Maverick dark matter at colliders

TL;DR

The paper investigates collider probes of a maverick dark matter scenario where the WIMP is the only new particle accessible at the LHC and interacts with quarks via a higher-dimensional axial-vector operator. Using an effective field theory framework constrained by the observed relic density, it studies X X̄ + jet production and contrasts it with SM backgrounds, finding that the signal tends to produce harder jets and greater hadronic activity. Through Monte Carlo simulations with detector effects and conservative cuts, it estimates discovery reach and outlines data-driven strategies to constrain or observe such WIMPs at the Tevatron and LHC. The results suggest a realistic potential to constrain or discover maverick dark matter in the low to moderate mass range, while highlighting uncertainties related to background modeling and optimization that could affect the exact reach.

Abstract

Assuming that dark matter is a weakly interacting massive particle (WIMP) species X produced in the early Universe as a cold thermal relic, we study the collider signal of pp or ppbar -> XXbar + jets and its distinguishability from standard-model background processes associated with jets and missing energy.

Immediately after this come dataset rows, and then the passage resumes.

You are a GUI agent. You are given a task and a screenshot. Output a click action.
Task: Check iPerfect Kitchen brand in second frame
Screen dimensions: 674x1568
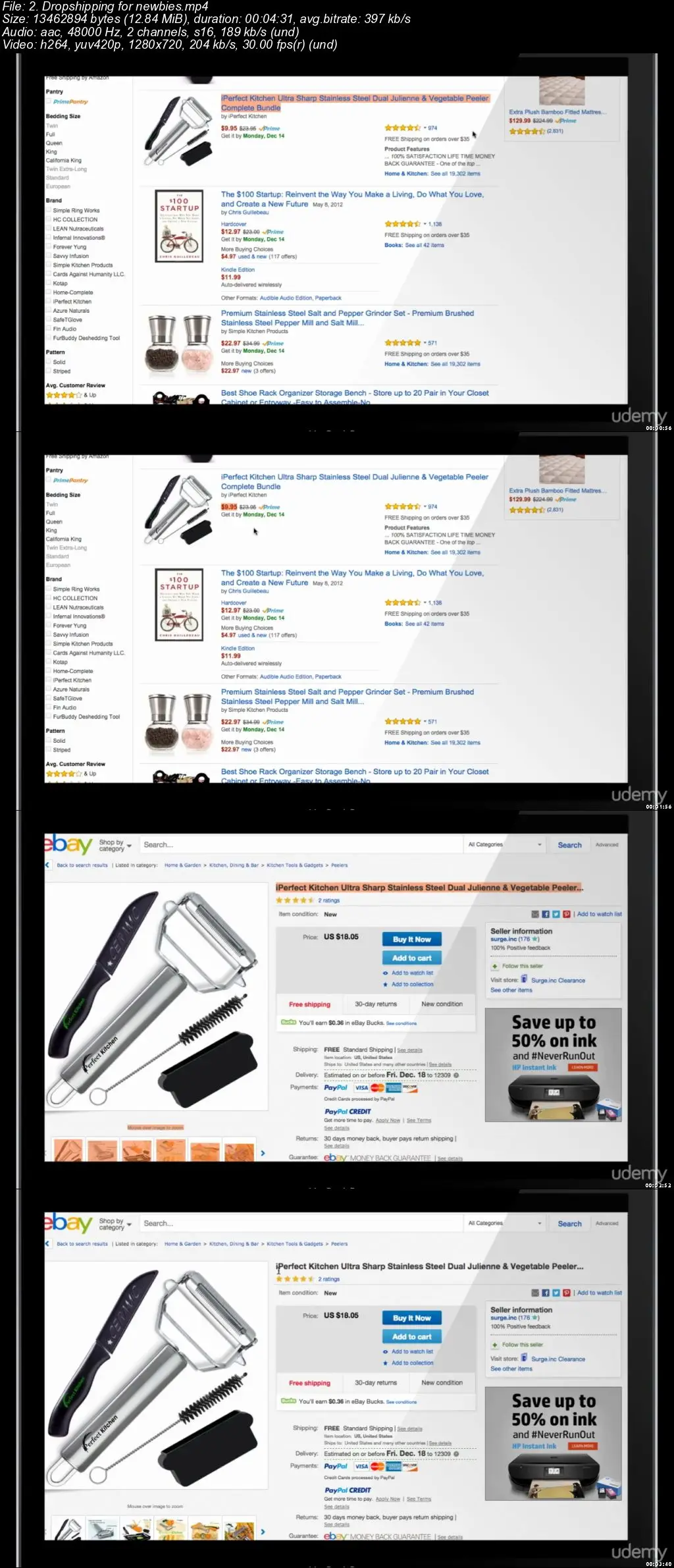pos(49,680)
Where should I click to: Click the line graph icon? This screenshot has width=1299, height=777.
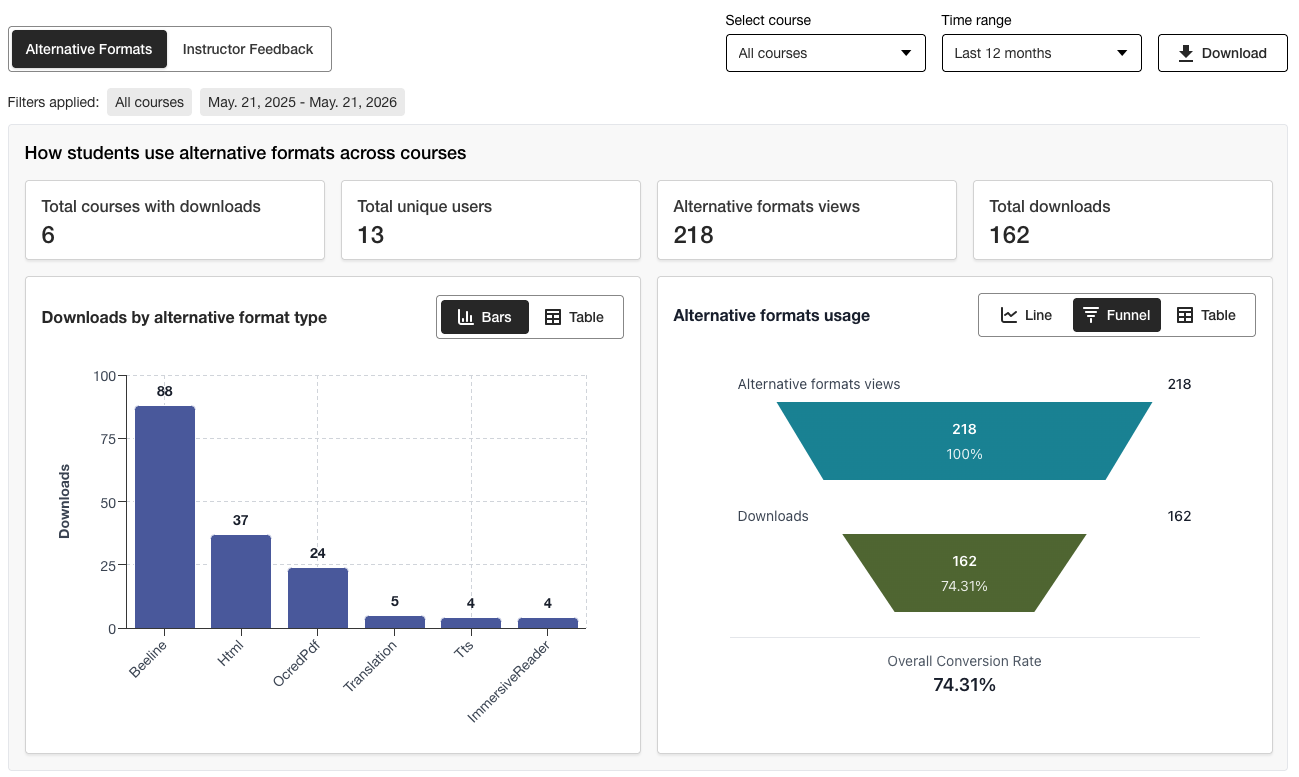[x=1009, y=315]
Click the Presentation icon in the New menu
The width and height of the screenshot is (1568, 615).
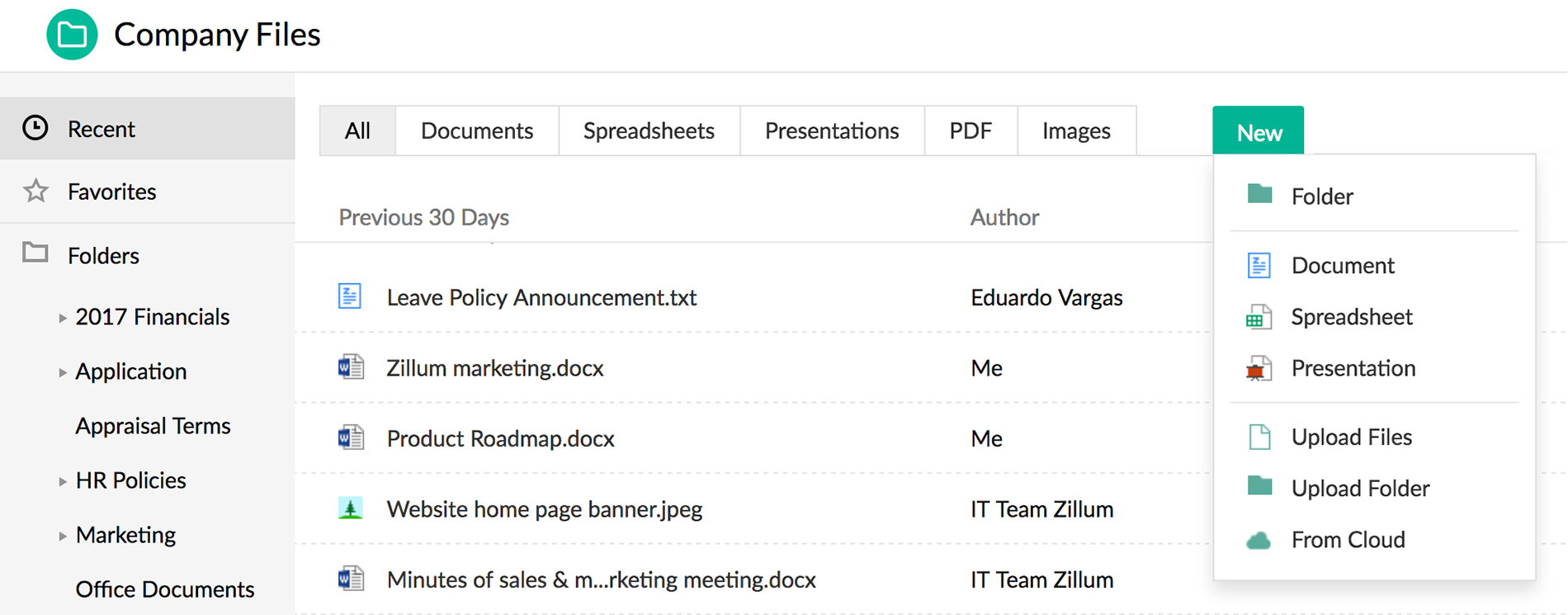click(1259, 369)
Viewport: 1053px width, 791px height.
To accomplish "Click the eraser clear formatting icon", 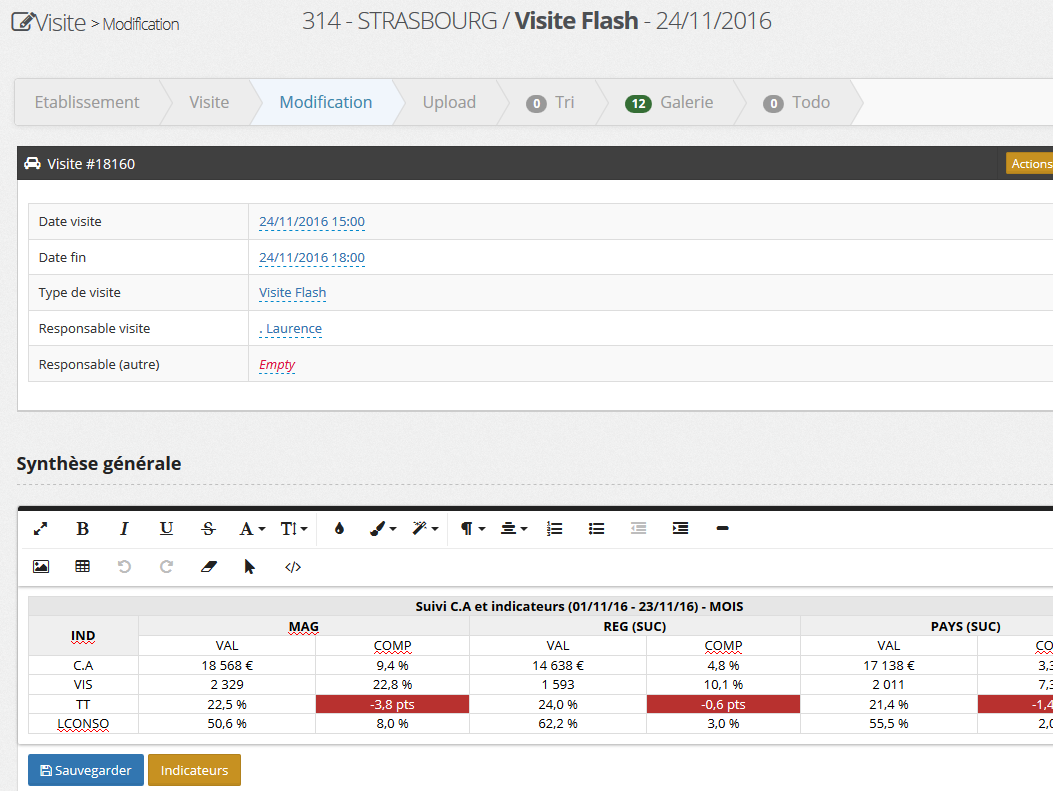I will 208,567.
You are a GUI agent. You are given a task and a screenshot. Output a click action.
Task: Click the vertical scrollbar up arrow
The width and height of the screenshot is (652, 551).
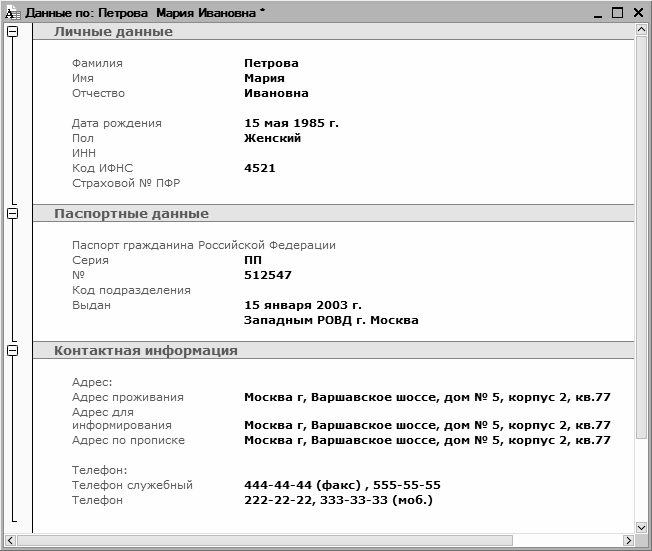(642, 31)
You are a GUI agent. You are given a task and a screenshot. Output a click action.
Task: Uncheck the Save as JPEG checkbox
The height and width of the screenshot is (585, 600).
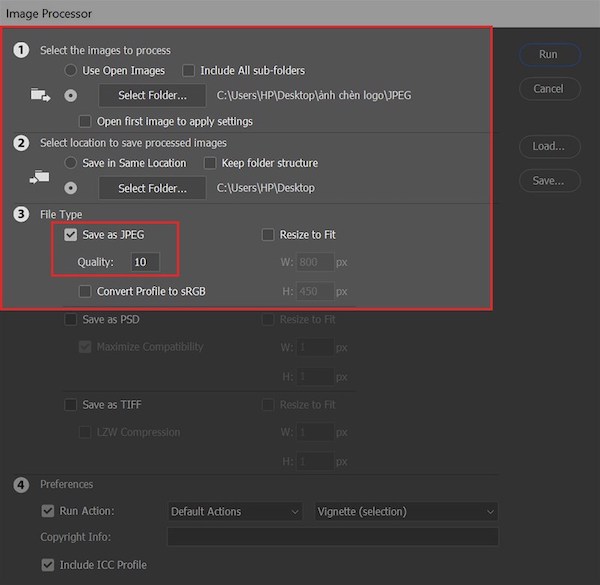(71, 235)

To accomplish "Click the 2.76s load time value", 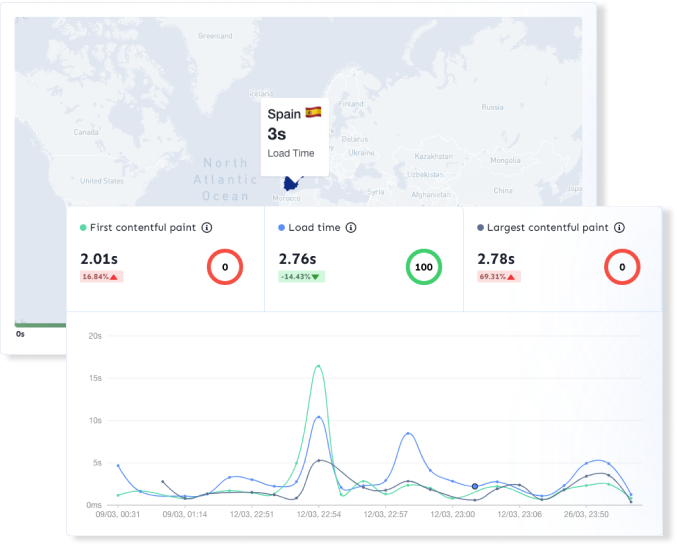I will click(x=297, y=259).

We assume that the WIMP is the sole particle related to dark matter within reach of the LHC--a "maverick" particle--and that it couples to quarks through a higher dimensional contact interaction. We simulate the WIMP final-state signal XXbar + jet and dominant standard-model (SM) background processes and find that the dark-matter production process results in higher energies for the colored final state partons than do the standard-model background processes, resulting in more QCD radiation and a higher jet multiplicity. As a consequence, the detectable signature of maverick dark matter is an excess over standard-model expectations of events consisting of large missing transverse energy, together with large leading jet transverse momentum and scalar sum of the transverse momenta of the jets. Existing Tevatron data and forthcoming LHC data can constrain (or discover!) maverick dark matter.

Figures (7)

• Figure 1: The upper panel indicates the value of $G_A$ as a function of the WIMP mass $M_X$ necessary to result in a relic abundance of $\Omega_X h^2 = 0.11$ if the interaction Lagrangian is given by Eq. (\ref{['interactionlagrangian']}). Shown for comparison is the value of the Fermi coupling constant, $G_F$. For the effective field theory of Sect. \ref{['EFT']} to be valid, the mass of $\Psi_\mu$ in Eq. (\ref{['uvcomplete']}) must be below the solid curve and above the dashed (Tevatron) and dotted (LHC) horizontal lines in the bottom panel. The vertical dashed and dotted lines indicate the rough kinematic reach for dark-matter production for the indicated hadron collider. The kinks in the curves around $M_X = 170$ GeV correspond to the opening of the top quark production channel, allowing for weaker couplings (top panel) and consequently requiring larger $M_{\psi}'s$ (bottom panel).
• Figure 2: Representative Feynman diagrams (at the parton level) for the processes $pp\rightarrow X\bar{X}+\textrm{ jet}$ (left), $pp\rightarrow \nu\bar{\nu} +\textrm{ jet}$ (center), and $pp\rightarrow l^+\nu+\textrm{ jet}$ (right).
• Figure 3: Upper panel: Suppression factors as a function of the WIMP mass. The broken curves track the kinematic and parton flux suppression for the indicated hadron colliders, normalized to unity at a mass of 10 GeV. The solid curve represents the suppression due to the decrease in $G_A$ as $M_X$ increases (again normalized to unity at a mass of 10 GeV). The total suppression as a function of mass is the product of the two factors. Lower panel: $X \bar{X}$ + jet signal cross section as a function of the $X$ mass and the cross sections for the background processes at the LHC (dottel lines) and the Tevatron (dashed lines).The background processes for the indicated colliders are, from top to bottom, $l^+$ jet, $l^-$ jet, $\nu\bar{\nu}$ jet, and $t\bar{t}$. (The cross sections for $l^+$ jet and $l^-$ jet at the Tevatron are nearly indistinguishable.) The kinks in the curves around $M_X = 170$ GeV correspond to the opening up of the top quark production channel, allowing for weaker couplings (top panel) and correspondingly lower cross sections (bottom panel).
• Figure 4: The normalized distributions of the transverse momentum of the leading parton for the standard-model background (dark region) and the maverick dark-matter signal (light region) at the Tevtron (left) and the LHC (right). The insert in each the figure shows the distribution of events for which the leading parton has transverse momentum satisfying $p_{T} \geq p_{T,\textrm{min}}$. The signal has been generated with $M_X=5$ GeV at the Tevatron and $M_X=50$ GeV at the LHC.
• Figure 5: Distributions for the number of jets (after the $p_T$ and $\slashed{E}_T$ cuts discussed in the text) for signal and background processes at the Tevatron for a WIMP mass of $5$ GeV (left) and the LHC for a WIMP mass of $50$ GeV (right). For each case, the sum of the background processes are shown in the upper panels, and the signal distributions in the lower panels.